Selbstmitgefühl bedeutet, sich selbst in Momenten des Scheiterns, der Unsicherheit oder des Schmerzes mit derselben Freundlichkeit zu begegnen, die wir einem guten Freund oder Freundin schenken würden. Es ist keine Form von Selbstmitleid oder Egoismus, sondern eine Haltung, die innere Stärke, Resilienz und emotionale Ausgeglichenheit fördert.
Die drei Säulen des Selbstmitgefühls
Frau Dr. Kristin Neff beschreibt drei Kernaspekte, die das Fundament des Selbstmitgefühls bilden:
- Selbstfreundlichkeit statt Selbstkritik
Anstatt uns selbst zu verurteilen, üben wir, uns freundlich und unterstützend zu begegnen. Insbesondere dann, wenn wir Fehler machen oder an unsere Grenzen stoßen.
- Geteilte Menschlichkeit statt Isolation
Wir erinnern uns daran, dass Leiden, Fehler und Unvollkommenheit Teil des Menschseins sind. Niemand ist allein mit seinen Herausforderungen.

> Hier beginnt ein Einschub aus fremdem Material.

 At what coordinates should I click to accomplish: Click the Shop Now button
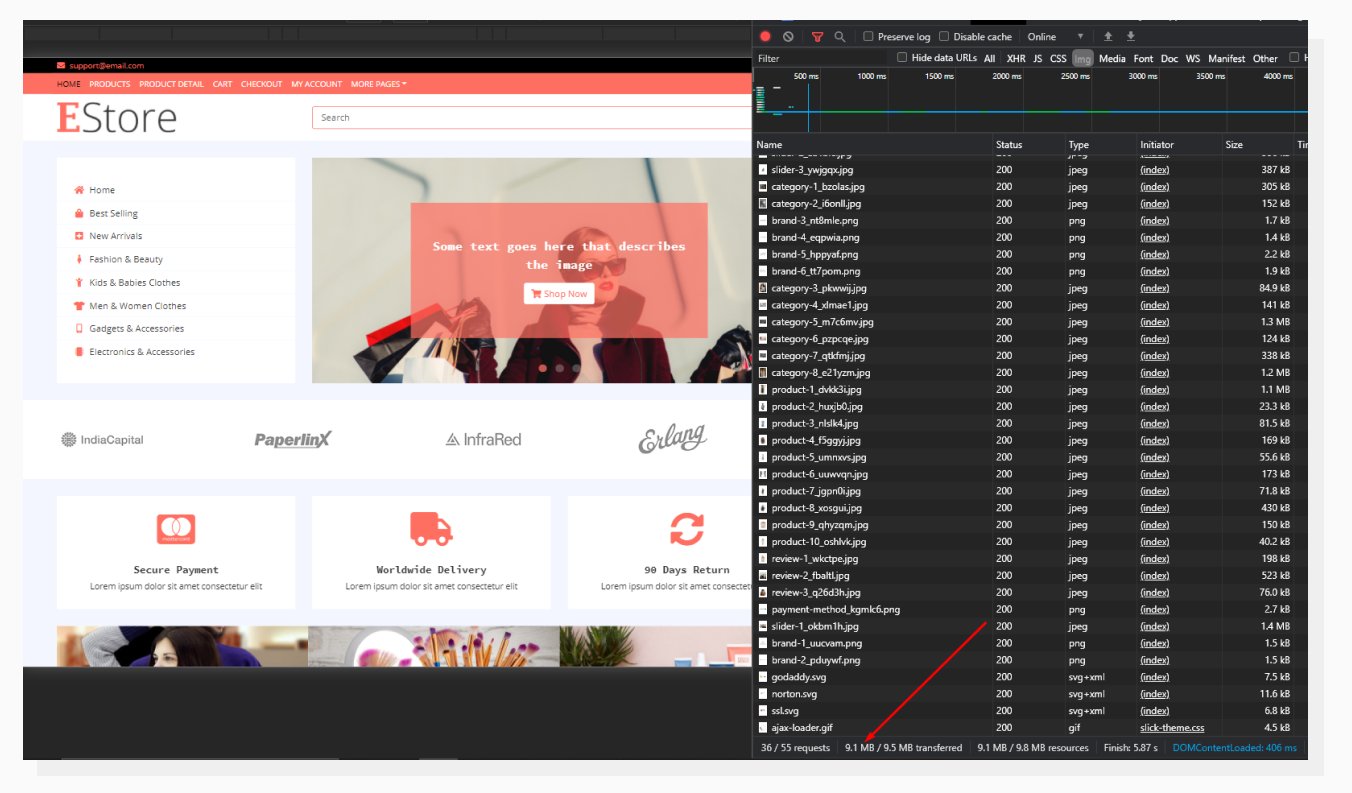click(x=559, y=293)
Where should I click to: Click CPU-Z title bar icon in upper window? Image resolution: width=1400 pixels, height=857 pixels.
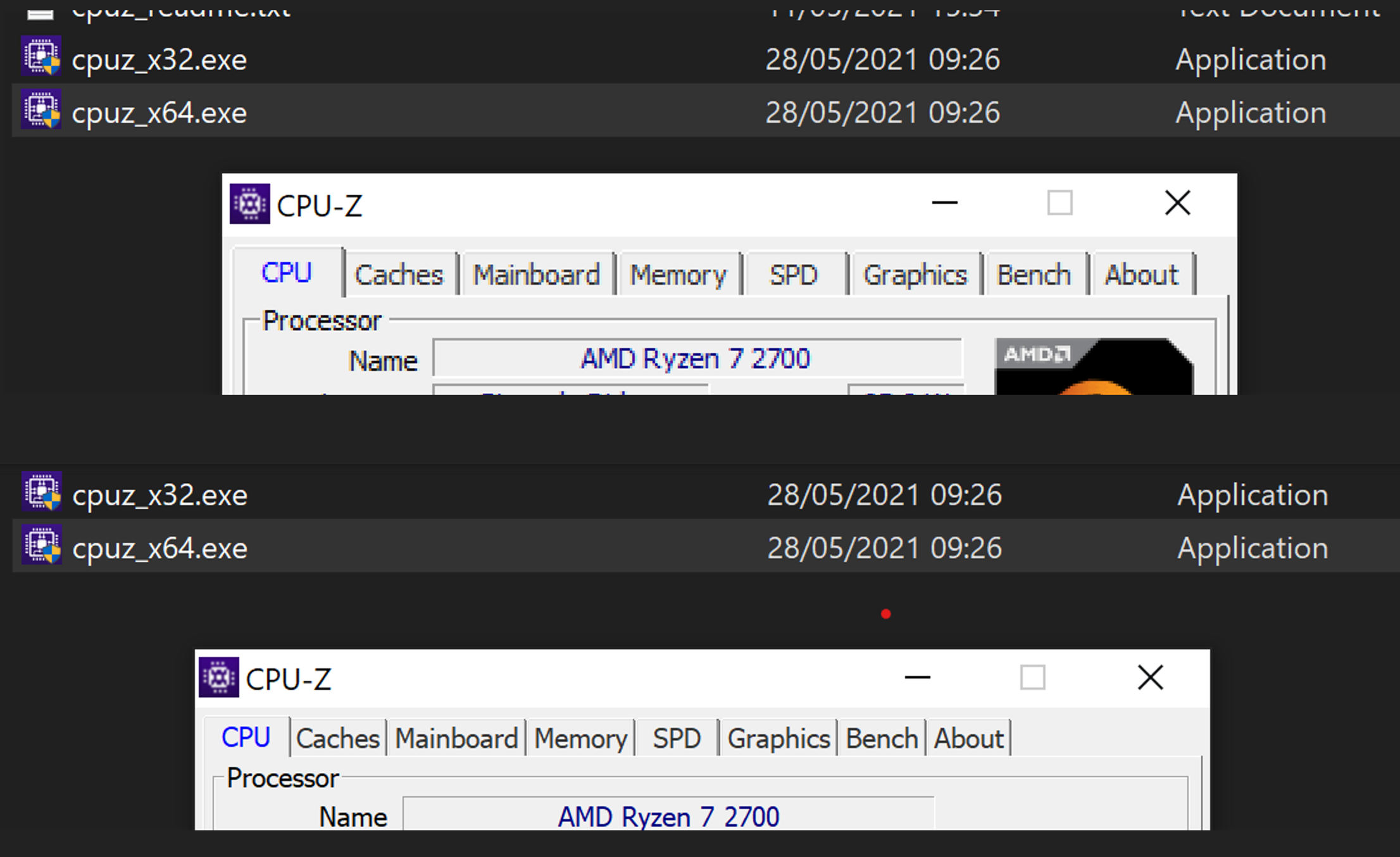(x=249, y=204)

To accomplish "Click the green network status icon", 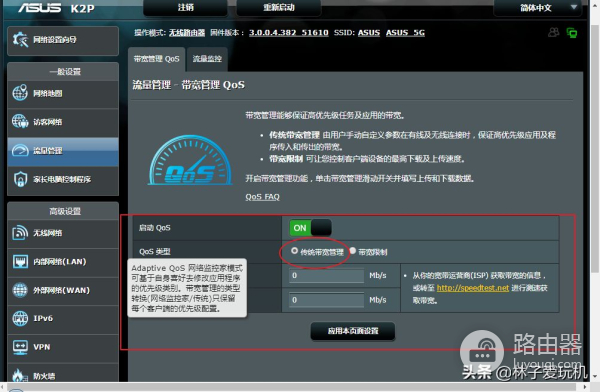I will click(x=572, y=33).
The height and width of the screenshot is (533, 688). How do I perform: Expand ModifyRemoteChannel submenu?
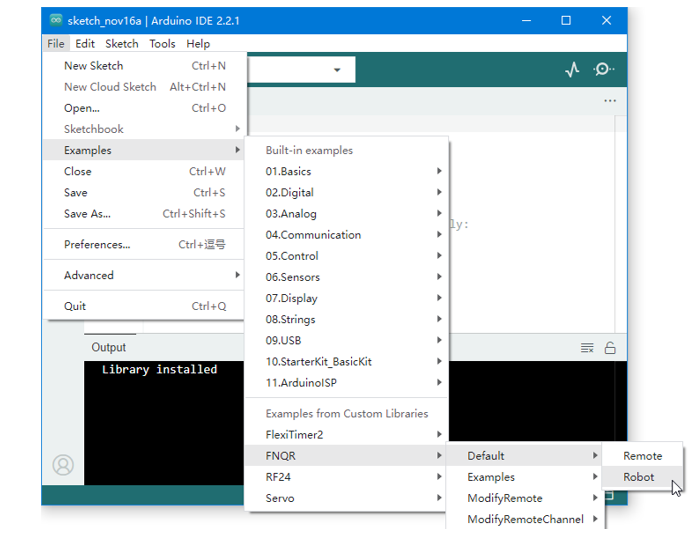pos(525,519)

- Achtsamkeit statt Überidentifikation
Durch achtsame Präsenz nehmen wir unsere Gedanken und Gefühle wahr, ohne sie zu übertreiben oder zu verdrängen. So schaffen wir Raum für Akzeptanz und Heilung.

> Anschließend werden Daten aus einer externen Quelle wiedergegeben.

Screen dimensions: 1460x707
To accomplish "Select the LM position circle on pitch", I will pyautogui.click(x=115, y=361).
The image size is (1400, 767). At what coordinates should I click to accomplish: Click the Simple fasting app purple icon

Warum Selbstmitgefühl so wichtig ist
Forschung zeigt, dass Menschen mit einem hohen Maß an Selbstmitgefühl weniger unter Stress, Angst und Depressionen leiden. Sie sind motivierter, gesünder und können besser mit Rückschlägen umgehen. Selbstmitgefühl stärkt nicht nur das seelische Wohlbefinden, sondern fördert auch authentische Beziehungen. Denn wer liebevoll mit sich selbst umgeht, kann auch anderen offener begegnen.
Ein erster Schritt - Wie du Selbstmitgefühl im Alltag üben kannst
Selbstmitgefühl ist keine angeborene Fähigkeit, sondern eine Praxis, die sich mit kleinen, bewussten Schritten entwickeln lässt. Wichtig ist nicht Perfektion, sondern regelmäßige, liebevolle Aufmerksamkeit.

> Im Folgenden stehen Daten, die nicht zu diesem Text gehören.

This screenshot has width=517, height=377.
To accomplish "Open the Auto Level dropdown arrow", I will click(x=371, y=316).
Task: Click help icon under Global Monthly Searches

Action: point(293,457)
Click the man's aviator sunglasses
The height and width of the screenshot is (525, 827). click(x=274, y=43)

Hier sind einige Übungen, mit denen du beginnen kannst:
1. Mit dir selbst sprechen wie mit einem guten Freund oder Freundin
Stell dir vor, eine liebe Freundin oder ein Freund käme zu dir mit genau dem Problem, das dich gerade belastet. Wie würdest du mit dieser Person sprechen?
Mit welcher Tonlage und mit welcher Lautstärke würdest du mit ihr sprechen? Welche Worte würdest du wählen?
Nun versuche, genau so mit dir selbst zu sprechen: mit Verständnis, Wärme und Geduld.
2. Eine achtsame Minute am Tag
Nimm dir jeden Tag eine Minute Zeit, um dich selbst wahrzunehmen, ohne zu bewerten. Schließe die Augen, atme ruhig und frage dich:
“Wie geht es mir gerade wirklich?”
“Was brauche ich in diesem Moment?”
Allein diese Fragen öffnen einen Raum für Selbstfürsorge und Achtsamkeit.
3. Eine Selbstmitgefühls-Erinnerung
Wähle ein Symbol (z.B. ein Herz, ein Stein oder ein Armband), das dich im Alltag daran erinnert, freundlich mit dir selbst zu sein.
Jedes Mal, wenn du es siehst oder spürst, halte kurz inne und schenke dir einen liebevollen Gedanken.

Zum Abschluss
Selbstmitgefühl ist kein Ziel, das man einmal erreicht. Es ist ein Weg, der dich immer wieder zu dir selbst zurückführt. Vielleicht beginnst du heute mit einem einzigen liebevollen Satz:
“Ich darf unvollkommen sein. Ich bin ein Mensch – und das ist genug.”